É toda uma concepção de modernidade que começa a esfarelar-se: transmuta-se subterraneamente a consistência de seu território, modifica-se sua cartografia, ampliam-se seus limites. Um processo de reativação das culturas até então sufocadas vem se operando na resistência à construção da globalização comandada pelo capitalismo financeiro. É verdade que tal resistência é obra de diferentes tipos de força que se manifestam em diferentes políticas de criação: desde os fundamentalismos que inventam uma identidade originária e nela se fixam (negando-se, portanto, à relação com o outro e ao processo de globalização), até toda espécie de invenção do presente a partir das distintas memórias culturais e seus atritos e tensões implicados na construção da sociedade globalizada. Um processo que vem ocorrendo não só nos três continentes colonizados pela Europa Ocidental (América, África e Ásia), mas também nas diferentes culturas sufocadas no interior do próprio continente europeu. Entre estas salientemos as culturas mediterrâneas que nos concernem mais diretamente, em especial as da Península Ibérica onde operou-se o aniquilamento da cultura árabe-judaica através de três séculos de inquisição.
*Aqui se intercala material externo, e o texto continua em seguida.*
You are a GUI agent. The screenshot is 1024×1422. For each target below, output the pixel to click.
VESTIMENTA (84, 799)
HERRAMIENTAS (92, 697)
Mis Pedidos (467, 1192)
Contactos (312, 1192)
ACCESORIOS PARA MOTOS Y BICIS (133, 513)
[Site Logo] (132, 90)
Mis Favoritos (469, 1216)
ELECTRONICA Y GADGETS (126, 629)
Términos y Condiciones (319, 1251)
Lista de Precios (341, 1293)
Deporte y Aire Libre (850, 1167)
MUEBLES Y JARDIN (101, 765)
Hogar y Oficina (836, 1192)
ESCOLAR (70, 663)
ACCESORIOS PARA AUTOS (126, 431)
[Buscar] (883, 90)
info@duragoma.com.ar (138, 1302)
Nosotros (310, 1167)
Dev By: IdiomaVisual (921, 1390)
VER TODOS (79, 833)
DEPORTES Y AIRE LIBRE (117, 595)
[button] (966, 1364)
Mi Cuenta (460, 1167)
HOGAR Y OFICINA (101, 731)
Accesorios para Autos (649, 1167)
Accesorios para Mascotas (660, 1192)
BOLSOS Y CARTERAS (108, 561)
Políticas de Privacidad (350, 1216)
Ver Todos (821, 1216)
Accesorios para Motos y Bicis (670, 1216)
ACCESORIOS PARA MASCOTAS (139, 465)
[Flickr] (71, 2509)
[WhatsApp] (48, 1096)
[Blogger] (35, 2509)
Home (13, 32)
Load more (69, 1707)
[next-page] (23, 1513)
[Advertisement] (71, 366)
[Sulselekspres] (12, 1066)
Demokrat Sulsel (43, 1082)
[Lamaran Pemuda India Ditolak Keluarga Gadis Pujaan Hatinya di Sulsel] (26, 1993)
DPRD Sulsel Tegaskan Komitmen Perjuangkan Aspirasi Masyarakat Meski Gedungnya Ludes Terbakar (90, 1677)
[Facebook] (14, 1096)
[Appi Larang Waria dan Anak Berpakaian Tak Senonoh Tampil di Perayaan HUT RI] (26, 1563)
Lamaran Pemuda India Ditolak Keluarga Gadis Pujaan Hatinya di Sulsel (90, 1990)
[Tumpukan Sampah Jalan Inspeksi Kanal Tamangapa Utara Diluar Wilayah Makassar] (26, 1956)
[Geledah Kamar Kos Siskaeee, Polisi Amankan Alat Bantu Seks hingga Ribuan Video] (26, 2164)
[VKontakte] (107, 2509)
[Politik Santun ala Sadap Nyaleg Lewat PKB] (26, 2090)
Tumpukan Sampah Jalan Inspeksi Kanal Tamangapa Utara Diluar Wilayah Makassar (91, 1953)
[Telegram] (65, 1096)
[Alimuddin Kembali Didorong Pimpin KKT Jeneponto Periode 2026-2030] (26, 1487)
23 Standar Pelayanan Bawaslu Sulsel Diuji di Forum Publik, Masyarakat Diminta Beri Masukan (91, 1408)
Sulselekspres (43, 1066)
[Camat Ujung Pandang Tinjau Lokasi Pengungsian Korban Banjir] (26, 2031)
Vale a pena nos determos neste exemplo para evocar três aspectos históricos envolvidos neste processo. O primeiro é a concomitância entre a escravidão de boa parte do continente africano pelos então nascentes Espanha e Portugal e a inquisição em seu próprio interior que perseguiu e expulsou árabes e judeus; ambos fenômenos ocorreram ao longo de três séculos (XV a XVII), no contexto da conquista e colonização dos demais continentes pela Europa Ocidental. Apesar de a prática da inquisição ter início no século XII e, mais institucionalmente, no século XIII (com a bula Licet ad capiendos, promulgada pelo Papa Gregório IX em 1233), é no século XV que ela se torna uma das mais tenebrosas manifestações da crueldade humana, tal como ficou registrada no imaginário coletivo. É na Península Ibérica que isso acontece com a introdução de um Tribunal de Santo Ofício pelos reis de Castela e Aragão, que submeteram o poder da fé ao poder régio, abolindo as regras que delimitavam o exercício da violência. Se até então, a tortura era uma prática esporádica e controlada, aplicável apenas a alguns casos e após julgamento, neste contexto ela passa a ser uma prática corriqueira, marcada por uma perversão sem limites.
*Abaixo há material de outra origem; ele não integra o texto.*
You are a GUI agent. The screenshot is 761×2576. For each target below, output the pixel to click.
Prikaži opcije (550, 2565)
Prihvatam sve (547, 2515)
O segundo aspecto histórico, é o fato que as culturas expulsas da África como da Península Ibérica estão inscritas na memória de nossos corpos latino-americanos, pois assim como os africanos foram trazidos como escravos, pesquisas históricas recentes atestam que grande parte dos árabes e judeus perseguidos refugiaram-se na América recém-conquistada (são desta origem, 80% dos portugueses que colonizaram o Brasil, bem como 80% dos espanhóis que colonizaram o México; enquanto que na Espanha são apenas 40% os que tem esta ascendência).
O terceiro e último aspecto se deduz dos dois anteriores: a modernidade ocidental funda-se sobre o recalque das culturas que compõem sua alteridade, inclusive em seu próprio interior, por meio de diferentes procedimentos. Em sua fase neoliberal, o procedimento não mais consiste em impedir a ativação destas culturas; pelo contrário, trata-se de incitá-las, mas para incorporá-las a seus desígnios, destituindo-as de suas potências singulares e denegando os conflitos que esta construção necessariamente implicaria. É esta modernidade que hoje se encontra na berlinda. Sua incidência na política de produção de subjetividade e de criação/pensamento é o que nos Interessa problematizar aqui.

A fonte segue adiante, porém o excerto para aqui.